Required work >> In the University of Toronto timeline below, transcribe word for word the passage that opens with the words containing "The Institute of" and closes with "advanced supersonic wind tunnel.".

Excerpt to read >>
········

The Margaret Eaton School is dissolved on its incorporation into the U of T.

1947 January

Associates of the University of Toronto, Inc. is established.

1947 Spring

42 St. George St. acquired, to house the U of T Alumni Federation’s offices on the ground floor and the Health Service men’s infirmary in the balance of the building. 

1948 April 1

The University of Toronto Placement Service is established.  As the bulging Class of 4T8 approached grauduation, many student were having difficulty finding employment. Anticipating this, the University had researched placement services across Canada and the United States and created its own unique system to "help find positions for recent or older graduates and for undergraduates who had to give up their courses and...would help employers find the right people for specfic jobs". Student were required to applyfformally to the Service and John Kenneth Bradford, its director, sent letters to banks, insurance and trust companies, and industrialists and notified government agencies. Interviews and referrals followed and the result, even its first year, was a resounding success. 

1949 April 1

The Institute of Aerophysics is established, with substantial government support, with new facilties at Downsview airport that opened in September 1950. It absorbed the Department of Aeronautical Engineering that had been established on 1 October 1946. Both divisions were headed by Gordon Patterson, who created a leading centre for aerospace studies with an advanced supersonic wind tunnel.

········

Material supplied >>
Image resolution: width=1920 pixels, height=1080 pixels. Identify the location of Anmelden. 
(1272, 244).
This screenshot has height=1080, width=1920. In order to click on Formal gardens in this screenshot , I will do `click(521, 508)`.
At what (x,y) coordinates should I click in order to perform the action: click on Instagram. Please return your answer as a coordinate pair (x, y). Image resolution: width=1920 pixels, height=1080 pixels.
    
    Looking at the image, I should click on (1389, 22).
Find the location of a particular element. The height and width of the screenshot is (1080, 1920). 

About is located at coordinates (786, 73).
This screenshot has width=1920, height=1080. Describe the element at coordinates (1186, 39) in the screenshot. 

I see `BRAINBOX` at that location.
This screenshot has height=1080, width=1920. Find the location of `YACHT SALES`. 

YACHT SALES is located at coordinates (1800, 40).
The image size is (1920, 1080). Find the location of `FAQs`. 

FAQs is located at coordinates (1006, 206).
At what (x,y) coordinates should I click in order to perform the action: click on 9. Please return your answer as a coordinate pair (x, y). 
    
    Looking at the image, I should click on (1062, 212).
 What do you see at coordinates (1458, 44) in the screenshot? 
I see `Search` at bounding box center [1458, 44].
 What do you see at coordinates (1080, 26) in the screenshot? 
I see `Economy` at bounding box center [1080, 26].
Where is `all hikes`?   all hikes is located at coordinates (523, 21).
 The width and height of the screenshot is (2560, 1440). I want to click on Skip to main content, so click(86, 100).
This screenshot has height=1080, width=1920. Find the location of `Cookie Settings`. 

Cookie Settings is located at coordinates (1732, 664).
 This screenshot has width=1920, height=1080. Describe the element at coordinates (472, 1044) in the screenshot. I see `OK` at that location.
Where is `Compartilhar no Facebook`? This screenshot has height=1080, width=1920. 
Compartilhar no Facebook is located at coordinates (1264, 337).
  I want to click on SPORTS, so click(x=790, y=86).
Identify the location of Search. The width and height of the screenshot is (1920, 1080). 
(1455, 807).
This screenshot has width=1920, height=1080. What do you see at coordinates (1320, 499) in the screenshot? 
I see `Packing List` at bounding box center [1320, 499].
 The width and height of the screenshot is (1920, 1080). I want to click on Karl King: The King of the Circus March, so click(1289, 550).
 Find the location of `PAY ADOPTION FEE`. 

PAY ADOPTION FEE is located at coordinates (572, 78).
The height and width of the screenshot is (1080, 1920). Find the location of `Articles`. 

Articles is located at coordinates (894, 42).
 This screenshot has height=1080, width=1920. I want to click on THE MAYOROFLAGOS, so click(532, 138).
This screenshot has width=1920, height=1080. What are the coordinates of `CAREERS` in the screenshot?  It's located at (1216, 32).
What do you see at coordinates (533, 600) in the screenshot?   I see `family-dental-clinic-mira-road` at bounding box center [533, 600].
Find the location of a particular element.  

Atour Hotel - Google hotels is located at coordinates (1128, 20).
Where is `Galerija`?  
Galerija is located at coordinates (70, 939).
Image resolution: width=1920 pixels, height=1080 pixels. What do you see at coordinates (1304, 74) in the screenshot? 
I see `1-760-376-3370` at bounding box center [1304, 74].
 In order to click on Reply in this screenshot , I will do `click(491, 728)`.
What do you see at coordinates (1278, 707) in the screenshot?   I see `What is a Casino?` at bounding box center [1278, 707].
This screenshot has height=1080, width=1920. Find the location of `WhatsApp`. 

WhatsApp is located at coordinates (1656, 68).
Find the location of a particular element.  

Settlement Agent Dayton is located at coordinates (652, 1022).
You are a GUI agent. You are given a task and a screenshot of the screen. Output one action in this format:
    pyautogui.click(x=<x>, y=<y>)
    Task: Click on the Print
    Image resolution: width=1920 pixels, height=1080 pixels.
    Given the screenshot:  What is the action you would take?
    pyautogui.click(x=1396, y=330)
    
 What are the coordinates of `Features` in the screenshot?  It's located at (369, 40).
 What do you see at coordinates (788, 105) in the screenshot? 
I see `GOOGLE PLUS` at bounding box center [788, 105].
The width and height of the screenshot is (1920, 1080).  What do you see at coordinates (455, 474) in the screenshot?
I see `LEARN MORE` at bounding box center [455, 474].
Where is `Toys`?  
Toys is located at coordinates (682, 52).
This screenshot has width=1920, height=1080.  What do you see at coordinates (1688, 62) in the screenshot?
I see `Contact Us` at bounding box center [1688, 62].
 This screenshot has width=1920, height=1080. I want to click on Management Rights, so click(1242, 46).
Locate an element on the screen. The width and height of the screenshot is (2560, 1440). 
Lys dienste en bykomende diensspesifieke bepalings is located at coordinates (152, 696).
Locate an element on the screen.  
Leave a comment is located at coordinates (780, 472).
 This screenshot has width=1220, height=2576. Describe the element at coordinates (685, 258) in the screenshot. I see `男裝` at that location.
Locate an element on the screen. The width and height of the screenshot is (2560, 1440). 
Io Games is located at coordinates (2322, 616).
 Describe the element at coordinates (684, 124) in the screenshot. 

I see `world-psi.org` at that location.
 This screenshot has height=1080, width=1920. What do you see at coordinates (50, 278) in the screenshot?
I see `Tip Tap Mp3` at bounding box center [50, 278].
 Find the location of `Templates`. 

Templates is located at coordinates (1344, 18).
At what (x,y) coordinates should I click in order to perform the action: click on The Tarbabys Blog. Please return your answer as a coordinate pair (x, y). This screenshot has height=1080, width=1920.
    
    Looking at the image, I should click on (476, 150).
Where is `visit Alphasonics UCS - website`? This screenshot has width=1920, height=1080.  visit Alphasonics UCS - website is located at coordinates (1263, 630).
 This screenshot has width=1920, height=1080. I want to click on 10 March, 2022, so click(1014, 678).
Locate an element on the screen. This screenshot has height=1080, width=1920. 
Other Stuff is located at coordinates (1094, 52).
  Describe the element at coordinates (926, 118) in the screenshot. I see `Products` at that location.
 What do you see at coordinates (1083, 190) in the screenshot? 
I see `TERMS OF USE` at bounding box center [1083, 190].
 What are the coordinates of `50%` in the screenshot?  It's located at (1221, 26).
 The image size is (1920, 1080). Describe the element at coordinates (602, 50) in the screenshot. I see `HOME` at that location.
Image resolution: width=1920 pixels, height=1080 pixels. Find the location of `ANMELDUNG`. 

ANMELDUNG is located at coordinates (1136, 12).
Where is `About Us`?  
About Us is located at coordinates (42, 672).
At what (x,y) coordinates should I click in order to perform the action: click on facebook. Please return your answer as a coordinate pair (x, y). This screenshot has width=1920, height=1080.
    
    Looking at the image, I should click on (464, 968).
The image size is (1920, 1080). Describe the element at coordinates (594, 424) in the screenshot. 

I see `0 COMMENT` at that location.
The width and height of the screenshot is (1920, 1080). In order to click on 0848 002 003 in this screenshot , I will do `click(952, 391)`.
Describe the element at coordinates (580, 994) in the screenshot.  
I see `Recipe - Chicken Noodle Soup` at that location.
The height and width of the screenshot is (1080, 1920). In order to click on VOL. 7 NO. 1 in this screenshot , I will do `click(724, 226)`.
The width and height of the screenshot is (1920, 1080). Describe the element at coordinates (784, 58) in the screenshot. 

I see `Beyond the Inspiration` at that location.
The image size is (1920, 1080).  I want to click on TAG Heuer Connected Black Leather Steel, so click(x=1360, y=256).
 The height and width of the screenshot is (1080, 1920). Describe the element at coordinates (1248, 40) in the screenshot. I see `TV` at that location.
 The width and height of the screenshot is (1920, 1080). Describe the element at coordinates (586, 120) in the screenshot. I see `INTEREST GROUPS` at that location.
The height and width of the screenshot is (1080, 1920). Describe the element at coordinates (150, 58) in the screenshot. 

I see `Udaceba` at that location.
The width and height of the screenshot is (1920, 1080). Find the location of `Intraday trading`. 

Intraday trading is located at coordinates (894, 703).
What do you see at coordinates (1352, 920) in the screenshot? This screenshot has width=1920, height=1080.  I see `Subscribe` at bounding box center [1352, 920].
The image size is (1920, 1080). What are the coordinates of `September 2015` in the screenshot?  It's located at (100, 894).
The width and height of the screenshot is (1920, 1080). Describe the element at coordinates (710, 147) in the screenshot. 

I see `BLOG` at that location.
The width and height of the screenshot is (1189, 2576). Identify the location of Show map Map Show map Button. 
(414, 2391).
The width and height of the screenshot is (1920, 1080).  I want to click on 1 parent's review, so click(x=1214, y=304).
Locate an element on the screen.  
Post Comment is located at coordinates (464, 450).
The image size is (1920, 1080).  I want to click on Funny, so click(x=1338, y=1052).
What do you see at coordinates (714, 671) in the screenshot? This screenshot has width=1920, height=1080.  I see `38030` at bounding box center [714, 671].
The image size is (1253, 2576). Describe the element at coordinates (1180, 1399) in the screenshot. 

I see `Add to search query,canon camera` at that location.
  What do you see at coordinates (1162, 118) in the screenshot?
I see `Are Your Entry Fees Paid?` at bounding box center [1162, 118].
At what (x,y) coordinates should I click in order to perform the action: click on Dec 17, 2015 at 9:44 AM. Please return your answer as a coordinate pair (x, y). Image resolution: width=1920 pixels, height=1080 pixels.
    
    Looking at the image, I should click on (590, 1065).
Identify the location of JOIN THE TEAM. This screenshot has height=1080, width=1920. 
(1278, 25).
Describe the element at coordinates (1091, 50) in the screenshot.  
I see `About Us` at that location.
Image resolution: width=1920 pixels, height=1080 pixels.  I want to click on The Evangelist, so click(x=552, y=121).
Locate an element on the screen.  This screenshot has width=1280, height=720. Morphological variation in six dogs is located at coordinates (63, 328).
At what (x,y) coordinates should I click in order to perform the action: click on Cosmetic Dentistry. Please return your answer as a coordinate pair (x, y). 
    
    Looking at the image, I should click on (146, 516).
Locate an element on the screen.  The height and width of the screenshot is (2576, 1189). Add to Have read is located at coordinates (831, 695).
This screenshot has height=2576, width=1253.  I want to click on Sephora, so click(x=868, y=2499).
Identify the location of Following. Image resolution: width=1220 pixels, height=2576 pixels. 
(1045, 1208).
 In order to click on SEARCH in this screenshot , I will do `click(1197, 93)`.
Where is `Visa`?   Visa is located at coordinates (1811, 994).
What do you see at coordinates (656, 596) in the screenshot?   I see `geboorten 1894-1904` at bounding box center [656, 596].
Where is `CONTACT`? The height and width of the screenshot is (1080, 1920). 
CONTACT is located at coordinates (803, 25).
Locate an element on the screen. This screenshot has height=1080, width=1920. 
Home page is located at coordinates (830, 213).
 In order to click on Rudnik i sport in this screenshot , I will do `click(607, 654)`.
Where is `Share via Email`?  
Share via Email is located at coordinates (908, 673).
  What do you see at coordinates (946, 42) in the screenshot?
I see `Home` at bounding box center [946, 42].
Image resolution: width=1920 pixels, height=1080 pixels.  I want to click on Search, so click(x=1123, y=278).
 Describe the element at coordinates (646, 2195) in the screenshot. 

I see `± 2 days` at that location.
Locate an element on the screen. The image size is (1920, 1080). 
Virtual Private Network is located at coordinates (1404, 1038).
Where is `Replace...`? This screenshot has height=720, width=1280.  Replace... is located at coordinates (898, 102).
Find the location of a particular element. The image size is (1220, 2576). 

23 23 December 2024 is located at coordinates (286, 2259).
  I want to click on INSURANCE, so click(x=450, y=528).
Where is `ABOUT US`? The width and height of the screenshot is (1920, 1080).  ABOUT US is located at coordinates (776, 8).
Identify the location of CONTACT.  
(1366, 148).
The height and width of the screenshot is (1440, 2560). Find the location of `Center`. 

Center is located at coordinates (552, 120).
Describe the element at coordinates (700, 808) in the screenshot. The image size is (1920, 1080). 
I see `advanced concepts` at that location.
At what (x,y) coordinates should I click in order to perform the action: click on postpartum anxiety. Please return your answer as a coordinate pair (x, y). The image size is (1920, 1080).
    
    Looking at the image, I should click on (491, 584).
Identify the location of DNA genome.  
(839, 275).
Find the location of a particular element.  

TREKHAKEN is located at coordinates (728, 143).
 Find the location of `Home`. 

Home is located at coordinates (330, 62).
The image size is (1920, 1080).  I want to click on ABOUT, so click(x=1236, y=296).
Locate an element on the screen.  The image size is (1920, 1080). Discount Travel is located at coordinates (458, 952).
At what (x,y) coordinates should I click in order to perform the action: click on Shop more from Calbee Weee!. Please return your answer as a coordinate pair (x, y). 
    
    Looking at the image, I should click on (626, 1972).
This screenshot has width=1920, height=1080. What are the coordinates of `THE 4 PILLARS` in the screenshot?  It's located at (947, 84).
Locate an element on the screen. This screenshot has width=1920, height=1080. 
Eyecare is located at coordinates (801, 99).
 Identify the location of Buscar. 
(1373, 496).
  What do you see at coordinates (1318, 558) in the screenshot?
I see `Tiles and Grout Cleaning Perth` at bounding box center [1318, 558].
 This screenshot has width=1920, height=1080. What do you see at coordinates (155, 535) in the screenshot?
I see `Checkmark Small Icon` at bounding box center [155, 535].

········

Written answer >>
The Institute of Aerophysics is established, with substantial government support, with new facilties at Downsview airport that opened in September 1950. It absorbed the Department of Aeronautical Engineering that had been established on 1 October 1946. Both divisions were headed by Gordon Patterson, who created a leading centre for aerospace studies with an advanced supersonic wind tunnel.